DOE Human Genome Program Contractor-Grantee Workshop VIII
February 27-March 2, 2000  Santa Fe, NM

71. Automatic Discovery of Sub-Molecular Sequence Domains in Multi-Aligned Sequences: A Dynamic Programming Algorithm for Multiple Alignment Segmentation

Eric Poe Xing, Ilya Muchnik¹, Denise Wolf, Inna Dubchak, Casimir Kulikowski¹, Manfred Zorn, and Sylvia Spengler

Center for Bioinformatics and Computational Genomics, Lawrence Berkeley National Laboratory, Berkeley, CA 94720 and ¹DIMACS, Rutgers University, Piscataway, NJ 08855

EPXing@lbl.gov

Automatic identification of sub-structures in multiple sequence alignment is of great importance for effective and objective structural/functional domain annotation, phylogenetic treeing and many other types of molecular analyses.

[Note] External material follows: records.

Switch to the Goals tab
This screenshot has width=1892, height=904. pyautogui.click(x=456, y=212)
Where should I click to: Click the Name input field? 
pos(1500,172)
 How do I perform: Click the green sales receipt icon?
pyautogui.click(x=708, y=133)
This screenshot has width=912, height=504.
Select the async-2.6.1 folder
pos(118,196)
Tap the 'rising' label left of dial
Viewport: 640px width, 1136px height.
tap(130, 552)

We present a segmentation algorithm that optimally partitions a given multi-alignment into a set of potentially biologically sensible segments based on the statistical profile of sequence compositions of the multi-alignment, such as gap frequency and character heterogeneity, through dynamic programming and progressive optimization. Using this algorithm, a large multi-alignment of eukaryotic 16S rRNA was analyzed. Three types of sequence patterns: shared conserved domain; shared variable motif; and rare signature sequence, were identified automatically in a very short time compared to manual annotation, and the result was consistent with the patterns identified through independent phylogenetic approaches. This algorithm potentially facilitates the automation of sequence-based sub-molecular structural and evolutionary analyses through statistical modeling and high performance computation.